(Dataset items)
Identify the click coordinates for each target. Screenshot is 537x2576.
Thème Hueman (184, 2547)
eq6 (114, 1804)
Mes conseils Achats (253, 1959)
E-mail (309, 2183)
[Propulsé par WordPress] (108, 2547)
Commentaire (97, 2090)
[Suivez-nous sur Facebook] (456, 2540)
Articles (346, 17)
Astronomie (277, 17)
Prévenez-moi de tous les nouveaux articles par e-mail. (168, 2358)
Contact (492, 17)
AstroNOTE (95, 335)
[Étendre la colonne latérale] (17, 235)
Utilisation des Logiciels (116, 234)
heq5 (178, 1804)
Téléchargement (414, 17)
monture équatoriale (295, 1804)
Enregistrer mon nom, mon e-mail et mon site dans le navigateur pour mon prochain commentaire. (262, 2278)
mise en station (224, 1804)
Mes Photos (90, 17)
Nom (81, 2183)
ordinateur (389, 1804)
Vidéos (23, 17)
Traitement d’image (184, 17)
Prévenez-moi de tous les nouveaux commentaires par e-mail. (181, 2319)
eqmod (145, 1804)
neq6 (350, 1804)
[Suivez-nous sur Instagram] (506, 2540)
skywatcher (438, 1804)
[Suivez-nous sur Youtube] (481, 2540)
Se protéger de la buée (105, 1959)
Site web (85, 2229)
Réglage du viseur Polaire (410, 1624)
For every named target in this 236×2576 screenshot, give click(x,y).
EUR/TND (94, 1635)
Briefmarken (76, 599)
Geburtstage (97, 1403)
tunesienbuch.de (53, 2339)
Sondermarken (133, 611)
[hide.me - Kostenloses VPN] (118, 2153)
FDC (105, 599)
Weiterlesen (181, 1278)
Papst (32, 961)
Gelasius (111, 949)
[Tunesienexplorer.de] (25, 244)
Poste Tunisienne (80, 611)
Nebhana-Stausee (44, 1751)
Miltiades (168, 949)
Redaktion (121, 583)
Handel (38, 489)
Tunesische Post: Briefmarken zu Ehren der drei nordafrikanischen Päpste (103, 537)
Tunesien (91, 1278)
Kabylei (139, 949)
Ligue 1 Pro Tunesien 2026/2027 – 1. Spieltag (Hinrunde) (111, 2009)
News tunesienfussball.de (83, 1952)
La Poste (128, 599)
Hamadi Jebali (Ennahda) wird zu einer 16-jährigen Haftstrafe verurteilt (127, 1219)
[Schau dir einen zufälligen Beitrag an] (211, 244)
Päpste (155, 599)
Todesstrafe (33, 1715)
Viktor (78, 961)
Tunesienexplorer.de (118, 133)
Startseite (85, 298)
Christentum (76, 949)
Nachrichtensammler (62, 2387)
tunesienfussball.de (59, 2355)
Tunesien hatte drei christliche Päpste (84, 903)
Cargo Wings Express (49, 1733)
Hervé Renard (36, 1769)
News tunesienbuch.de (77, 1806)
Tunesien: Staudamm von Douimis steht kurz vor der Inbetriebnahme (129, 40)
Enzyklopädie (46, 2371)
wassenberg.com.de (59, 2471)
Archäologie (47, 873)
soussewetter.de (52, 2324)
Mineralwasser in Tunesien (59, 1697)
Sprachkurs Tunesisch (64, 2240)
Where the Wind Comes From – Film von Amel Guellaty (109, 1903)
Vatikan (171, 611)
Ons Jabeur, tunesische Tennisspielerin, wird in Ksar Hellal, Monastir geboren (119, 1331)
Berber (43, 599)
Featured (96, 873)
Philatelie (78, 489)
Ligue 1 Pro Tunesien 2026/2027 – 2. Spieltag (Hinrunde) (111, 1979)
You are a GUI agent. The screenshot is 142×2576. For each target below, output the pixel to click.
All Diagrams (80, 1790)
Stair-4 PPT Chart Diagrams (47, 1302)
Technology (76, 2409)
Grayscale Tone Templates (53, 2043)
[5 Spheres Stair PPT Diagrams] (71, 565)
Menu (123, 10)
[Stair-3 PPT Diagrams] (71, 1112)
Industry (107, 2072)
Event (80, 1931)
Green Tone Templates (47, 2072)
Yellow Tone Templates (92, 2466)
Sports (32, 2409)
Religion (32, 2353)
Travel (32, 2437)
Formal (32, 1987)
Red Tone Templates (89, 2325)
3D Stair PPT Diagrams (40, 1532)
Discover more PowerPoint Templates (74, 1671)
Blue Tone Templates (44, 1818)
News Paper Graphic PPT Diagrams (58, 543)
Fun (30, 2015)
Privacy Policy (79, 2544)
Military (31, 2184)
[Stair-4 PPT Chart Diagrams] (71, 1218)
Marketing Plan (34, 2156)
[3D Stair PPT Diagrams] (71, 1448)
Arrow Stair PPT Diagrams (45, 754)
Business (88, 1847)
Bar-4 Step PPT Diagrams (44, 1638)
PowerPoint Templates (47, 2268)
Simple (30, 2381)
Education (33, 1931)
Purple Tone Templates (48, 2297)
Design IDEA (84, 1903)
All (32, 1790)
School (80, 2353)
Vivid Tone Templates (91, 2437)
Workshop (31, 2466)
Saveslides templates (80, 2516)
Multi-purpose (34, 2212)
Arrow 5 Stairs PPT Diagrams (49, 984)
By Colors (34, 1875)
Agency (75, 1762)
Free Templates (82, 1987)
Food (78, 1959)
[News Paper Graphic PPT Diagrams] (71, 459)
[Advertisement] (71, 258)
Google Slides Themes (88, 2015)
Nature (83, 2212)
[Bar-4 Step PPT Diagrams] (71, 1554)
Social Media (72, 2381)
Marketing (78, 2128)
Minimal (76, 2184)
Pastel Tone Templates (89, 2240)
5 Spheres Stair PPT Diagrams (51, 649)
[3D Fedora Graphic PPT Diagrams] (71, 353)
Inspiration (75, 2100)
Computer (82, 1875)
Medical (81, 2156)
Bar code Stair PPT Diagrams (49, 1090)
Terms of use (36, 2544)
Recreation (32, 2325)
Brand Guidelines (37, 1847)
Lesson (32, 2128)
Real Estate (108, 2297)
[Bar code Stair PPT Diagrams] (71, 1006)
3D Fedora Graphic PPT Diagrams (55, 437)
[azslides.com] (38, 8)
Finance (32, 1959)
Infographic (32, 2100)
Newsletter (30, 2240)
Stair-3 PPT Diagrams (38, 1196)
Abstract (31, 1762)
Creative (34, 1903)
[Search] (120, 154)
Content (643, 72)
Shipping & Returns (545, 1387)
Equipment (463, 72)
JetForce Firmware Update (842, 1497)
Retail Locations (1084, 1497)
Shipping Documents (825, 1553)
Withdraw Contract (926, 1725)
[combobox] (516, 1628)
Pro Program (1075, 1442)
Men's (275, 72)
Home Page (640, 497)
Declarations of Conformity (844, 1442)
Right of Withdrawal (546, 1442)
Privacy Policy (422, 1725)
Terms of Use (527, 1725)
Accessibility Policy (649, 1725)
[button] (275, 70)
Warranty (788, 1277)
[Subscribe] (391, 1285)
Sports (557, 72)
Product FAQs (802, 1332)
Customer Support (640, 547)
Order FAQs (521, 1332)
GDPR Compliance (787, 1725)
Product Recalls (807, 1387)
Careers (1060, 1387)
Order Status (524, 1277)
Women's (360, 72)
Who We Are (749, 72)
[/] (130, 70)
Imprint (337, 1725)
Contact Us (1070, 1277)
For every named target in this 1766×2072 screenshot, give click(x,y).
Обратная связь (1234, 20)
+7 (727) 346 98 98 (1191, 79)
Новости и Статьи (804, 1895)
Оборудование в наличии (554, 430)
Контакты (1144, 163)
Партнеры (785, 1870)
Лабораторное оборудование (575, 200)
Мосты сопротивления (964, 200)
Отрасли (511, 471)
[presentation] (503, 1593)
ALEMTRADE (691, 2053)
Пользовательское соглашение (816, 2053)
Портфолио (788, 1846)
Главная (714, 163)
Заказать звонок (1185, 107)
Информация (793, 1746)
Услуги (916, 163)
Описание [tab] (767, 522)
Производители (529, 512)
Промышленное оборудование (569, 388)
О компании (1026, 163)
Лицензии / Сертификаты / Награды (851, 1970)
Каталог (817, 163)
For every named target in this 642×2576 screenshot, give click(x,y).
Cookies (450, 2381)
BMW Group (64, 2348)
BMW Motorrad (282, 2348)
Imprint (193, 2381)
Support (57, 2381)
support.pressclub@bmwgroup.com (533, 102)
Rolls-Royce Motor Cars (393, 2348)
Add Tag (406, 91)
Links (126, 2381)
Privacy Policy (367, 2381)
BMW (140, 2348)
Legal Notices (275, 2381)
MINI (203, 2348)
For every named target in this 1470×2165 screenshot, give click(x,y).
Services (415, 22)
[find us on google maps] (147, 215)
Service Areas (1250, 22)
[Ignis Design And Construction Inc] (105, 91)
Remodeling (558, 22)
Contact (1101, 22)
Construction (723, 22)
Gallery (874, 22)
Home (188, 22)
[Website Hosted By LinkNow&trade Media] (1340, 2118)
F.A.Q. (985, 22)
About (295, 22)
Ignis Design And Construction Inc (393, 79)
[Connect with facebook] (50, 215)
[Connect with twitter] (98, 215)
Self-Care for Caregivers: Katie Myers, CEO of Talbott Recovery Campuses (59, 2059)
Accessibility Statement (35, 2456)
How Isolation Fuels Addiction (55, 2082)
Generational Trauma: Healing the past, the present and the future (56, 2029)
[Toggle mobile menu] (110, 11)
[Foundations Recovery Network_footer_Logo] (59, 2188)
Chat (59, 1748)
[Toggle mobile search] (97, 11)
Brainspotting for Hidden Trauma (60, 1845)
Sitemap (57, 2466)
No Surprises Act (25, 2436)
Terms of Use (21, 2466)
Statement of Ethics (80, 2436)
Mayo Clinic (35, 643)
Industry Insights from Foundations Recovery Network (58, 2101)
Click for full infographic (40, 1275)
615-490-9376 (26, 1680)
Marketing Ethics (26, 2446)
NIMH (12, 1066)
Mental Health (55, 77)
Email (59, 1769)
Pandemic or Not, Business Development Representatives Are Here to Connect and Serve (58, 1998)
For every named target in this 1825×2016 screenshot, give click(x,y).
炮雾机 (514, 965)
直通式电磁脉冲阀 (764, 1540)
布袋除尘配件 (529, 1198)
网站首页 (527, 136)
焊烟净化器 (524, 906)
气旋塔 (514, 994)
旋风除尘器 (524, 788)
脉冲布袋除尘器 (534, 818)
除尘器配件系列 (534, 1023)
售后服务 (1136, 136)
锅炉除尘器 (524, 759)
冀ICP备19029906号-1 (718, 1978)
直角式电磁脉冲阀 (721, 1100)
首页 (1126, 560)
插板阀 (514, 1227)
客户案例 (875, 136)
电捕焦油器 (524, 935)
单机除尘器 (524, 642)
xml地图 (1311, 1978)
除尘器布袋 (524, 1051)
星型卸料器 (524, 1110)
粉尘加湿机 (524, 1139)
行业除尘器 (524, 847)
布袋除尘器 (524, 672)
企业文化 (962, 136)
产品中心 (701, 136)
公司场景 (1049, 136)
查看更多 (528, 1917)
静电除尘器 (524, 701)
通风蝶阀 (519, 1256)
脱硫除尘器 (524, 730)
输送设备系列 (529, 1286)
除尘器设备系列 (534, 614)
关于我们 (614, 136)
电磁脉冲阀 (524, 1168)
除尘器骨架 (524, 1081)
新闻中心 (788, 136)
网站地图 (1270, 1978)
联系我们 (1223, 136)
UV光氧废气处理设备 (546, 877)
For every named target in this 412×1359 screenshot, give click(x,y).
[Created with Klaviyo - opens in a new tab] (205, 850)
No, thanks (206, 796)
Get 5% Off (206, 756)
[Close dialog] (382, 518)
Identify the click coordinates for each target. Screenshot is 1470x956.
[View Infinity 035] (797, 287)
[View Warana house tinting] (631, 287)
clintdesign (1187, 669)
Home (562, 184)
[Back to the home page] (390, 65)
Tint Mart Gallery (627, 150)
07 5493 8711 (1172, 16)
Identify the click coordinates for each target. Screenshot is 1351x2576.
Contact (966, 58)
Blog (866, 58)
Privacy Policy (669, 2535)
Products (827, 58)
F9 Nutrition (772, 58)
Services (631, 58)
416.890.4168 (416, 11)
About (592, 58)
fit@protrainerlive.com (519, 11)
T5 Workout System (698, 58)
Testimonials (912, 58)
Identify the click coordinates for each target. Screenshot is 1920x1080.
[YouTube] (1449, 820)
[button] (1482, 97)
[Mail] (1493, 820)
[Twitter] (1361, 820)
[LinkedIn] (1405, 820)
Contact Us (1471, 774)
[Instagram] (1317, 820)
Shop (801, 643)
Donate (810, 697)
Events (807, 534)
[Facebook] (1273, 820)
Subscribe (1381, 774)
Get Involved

• Task objective: Wherever the word "every" appears in the data, return the whole line.

• Solution to this exercise:
For every named target in this 236×2576 screenshot, give click(x,y).
For every named target in this 1766×2072 screenshot, give click(x,y).
For every named target in this 642×2576 screenshot, give click(x,y).
For every named target in this 1470×2165 screenshot, give click(x,y).
For every named target in this 1825×2016 screenshot, give click(x,y).
For every named target in this 412×1359 screenshot, give click(x,y).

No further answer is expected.